(Material to process begins)

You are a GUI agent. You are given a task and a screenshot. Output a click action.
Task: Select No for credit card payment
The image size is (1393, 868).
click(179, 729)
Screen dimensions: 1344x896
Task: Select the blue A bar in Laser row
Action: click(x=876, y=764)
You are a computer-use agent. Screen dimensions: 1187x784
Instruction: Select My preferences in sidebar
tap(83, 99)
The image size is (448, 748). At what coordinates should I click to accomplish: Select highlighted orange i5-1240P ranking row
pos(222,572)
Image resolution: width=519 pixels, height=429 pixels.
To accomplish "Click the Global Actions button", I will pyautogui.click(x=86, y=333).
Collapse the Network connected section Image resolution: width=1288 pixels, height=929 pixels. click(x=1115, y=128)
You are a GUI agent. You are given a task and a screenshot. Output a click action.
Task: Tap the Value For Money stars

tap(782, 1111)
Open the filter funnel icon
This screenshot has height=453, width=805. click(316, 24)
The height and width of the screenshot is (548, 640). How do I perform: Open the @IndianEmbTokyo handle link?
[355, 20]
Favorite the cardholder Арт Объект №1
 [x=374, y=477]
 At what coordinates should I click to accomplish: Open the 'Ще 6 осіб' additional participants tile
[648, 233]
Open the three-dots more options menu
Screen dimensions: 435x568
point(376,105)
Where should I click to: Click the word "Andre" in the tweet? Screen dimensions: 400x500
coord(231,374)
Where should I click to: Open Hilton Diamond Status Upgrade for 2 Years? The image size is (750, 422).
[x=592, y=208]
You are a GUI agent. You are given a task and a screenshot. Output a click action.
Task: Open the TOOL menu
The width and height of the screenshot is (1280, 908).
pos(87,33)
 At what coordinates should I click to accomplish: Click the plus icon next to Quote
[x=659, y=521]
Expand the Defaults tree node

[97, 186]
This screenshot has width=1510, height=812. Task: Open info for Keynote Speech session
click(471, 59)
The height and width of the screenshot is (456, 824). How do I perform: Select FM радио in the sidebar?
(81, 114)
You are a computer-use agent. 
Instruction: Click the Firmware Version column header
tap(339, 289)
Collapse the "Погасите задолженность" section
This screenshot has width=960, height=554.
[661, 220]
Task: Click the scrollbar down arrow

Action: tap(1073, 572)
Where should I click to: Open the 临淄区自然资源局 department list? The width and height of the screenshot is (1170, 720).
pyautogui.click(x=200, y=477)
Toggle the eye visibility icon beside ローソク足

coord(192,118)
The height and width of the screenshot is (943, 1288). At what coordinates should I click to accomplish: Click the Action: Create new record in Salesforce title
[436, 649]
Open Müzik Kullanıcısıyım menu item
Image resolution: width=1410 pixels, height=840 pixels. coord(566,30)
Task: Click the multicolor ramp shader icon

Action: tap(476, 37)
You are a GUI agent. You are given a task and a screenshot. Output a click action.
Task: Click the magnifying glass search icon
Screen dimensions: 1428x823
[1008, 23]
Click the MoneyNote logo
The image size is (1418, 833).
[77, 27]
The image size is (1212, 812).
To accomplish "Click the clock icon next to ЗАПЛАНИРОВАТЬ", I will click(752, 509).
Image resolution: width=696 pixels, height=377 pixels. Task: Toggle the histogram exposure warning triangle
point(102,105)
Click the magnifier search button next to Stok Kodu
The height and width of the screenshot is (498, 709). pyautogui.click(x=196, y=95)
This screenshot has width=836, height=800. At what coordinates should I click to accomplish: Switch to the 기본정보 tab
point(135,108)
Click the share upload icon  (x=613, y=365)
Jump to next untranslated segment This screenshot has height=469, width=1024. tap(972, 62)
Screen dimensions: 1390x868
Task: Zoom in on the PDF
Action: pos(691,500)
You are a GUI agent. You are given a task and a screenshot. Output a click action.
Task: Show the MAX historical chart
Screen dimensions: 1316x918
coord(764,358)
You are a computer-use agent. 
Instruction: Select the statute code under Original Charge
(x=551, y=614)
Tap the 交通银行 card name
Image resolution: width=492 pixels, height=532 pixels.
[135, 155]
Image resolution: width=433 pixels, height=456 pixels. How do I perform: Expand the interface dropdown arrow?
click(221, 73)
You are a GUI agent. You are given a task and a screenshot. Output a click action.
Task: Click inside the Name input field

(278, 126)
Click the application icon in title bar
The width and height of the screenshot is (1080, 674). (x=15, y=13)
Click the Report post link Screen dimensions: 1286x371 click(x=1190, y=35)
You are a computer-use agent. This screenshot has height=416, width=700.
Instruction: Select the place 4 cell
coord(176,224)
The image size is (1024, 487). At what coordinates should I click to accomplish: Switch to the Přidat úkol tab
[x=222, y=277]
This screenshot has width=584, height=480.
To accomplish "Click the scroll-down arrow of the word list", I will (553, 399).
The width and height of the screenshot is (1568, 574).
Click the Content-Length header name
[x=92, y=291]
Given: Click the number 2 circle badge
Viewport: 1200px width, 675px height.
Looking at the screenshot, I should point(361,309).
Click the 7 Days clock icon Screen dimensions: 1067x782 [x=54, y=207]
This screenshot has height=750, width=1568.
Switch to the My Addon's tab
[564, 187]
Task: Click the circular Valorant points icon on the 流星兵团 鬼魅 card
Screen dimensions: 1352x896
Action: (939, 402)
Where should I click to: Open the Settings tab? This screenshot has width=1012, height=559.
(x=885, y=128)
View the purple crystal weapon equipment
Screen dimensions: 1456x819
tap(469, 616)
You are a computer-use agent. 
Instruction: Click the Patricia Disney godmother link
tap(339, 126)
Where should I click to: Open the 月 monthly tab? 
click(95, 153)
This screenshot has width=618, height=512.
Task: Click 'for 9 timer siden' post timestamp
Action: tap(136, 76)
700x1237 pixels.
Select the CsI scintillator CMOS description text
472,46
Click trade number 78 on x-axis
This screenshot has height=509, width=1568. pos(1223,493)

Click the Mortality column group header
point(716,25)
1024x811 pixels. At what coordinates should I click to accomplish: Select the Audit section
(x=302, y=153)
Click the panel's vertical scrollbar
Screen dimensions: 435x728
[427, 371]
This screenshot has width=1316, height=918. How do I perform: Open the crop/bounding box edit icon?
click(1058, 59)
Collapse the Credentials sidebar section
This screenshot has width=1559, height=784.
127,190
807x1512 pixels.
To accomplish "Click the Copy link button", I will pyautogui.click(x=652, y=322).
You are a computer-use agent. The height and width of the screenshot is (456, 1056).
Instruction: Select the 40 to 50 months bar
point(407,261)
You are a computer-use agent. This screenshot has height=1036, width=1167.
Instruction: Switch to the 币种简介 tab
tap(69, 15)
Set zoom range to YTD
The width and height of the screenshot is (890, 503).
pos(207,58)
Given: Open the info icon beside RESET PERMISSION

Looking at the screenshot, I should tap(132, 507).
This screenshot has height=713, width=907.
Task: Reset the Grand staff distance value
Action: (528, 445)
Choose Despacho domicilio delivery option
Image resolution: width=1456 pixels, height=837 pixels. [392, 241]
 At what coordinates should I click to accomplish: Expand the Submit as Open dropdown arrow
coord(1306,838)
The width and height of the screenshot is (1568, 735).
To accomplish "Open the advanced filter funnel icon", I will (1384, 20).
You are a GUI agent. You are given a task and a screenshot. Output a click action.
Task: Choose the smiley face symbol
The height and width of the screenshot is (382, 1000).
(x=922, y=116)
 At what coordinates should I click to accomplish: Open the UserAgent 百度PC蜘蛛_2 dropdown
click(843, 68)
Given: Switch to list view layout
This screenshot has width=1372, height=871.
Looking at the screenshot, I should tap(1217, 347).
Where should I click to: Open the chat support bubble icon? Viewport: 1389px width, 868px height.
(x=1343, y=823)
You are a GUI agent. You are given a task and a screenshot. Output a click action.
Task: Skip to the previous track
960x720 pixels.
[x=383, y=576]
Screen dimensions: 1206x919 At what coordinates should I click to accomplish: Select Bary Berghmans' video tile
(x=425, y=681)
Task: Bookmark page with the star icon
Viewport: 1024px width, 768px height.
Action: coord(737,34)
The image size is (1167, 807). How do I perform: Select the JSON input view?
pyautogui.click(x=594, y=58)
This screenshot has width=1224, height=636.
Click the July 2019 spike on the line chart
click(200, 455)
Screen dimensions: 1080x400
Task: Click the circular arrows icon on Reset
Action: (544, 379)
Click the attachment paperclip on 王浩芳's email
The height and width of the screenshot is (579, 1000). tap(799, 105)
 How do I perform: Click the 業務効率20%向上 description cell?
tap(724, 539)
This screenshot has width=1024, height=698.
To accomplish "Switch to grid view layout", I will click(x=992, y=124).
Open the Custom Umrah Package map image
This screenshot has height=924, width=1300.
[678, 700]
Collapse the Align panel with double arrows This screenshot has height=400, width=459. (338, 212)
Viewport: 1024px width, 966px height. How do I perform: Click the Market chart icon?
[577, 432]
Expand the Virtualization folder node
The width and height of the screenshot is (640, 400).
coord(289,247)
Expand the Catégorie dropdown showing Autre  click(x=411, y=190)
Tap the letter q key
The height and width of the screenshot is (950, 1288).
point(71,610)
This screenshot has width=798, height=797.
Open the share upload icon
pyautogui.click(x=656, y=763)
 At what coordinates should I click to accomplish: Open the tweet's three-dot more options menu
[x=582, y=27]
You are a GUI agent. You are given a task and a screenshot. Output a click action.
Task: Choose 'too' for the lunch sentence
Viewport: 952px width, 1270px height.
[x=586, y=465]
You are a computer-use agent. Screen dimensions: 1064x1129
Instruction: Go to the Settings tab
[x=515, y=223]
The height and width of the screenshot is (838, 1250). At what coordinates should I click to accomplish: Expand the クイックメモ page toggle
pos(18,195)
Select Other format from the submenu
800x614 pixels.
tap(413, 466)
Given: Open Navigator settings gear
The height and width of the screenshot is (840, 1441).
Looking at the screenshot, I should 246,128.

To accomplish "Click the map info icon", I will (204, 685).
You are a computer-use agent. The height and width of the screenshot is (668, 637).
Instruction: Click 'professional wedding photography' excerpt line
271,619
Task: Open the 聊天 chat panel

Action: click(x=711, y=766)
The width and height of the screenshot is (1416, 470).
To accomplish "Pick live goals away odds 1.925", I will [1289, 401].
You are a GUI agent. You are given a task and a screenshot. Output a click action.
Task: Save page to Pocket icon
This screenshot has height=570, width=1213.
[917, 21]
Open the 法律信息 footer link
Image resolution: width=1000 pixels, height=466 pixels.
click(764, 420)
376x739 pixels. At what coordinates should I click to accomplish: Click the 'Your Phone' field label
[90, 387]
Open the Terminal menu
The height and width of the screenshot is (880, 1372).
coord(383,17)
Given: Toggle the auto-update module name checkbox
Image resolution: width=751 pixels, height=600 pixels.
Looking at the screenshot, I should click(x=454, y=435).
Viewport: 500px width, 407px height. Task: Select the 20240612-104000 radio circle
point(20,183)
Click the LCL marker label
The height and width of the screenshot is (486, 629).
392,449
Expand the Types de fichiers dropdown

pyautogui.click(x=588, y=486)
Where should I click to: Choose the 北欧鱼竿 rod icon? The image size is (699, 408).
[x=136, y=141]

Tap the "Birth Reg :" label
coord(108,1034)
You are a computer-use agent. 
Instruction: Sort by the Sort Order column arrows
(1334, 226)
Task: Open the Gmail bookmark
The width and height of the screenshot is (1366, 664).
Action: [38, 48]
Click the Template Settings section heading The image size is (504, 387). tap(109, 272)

(Material to process ends)

To do →
Would you output, from the records above, exactly the run of lines that starts at the line containing "The height and width of the screenshot is (382, 1000)." and ends at the line containing "Given: Switch to list view layout", and only that run?

Task result →
The height and width of the screenshot is (382, 1000).
(x=922, y=116)
 At what coordinates should I click to accomplish: Open the UserAgent 百度PC蜘蛛_2 dropdown
click(843, 68)
Given: Switch to list view layout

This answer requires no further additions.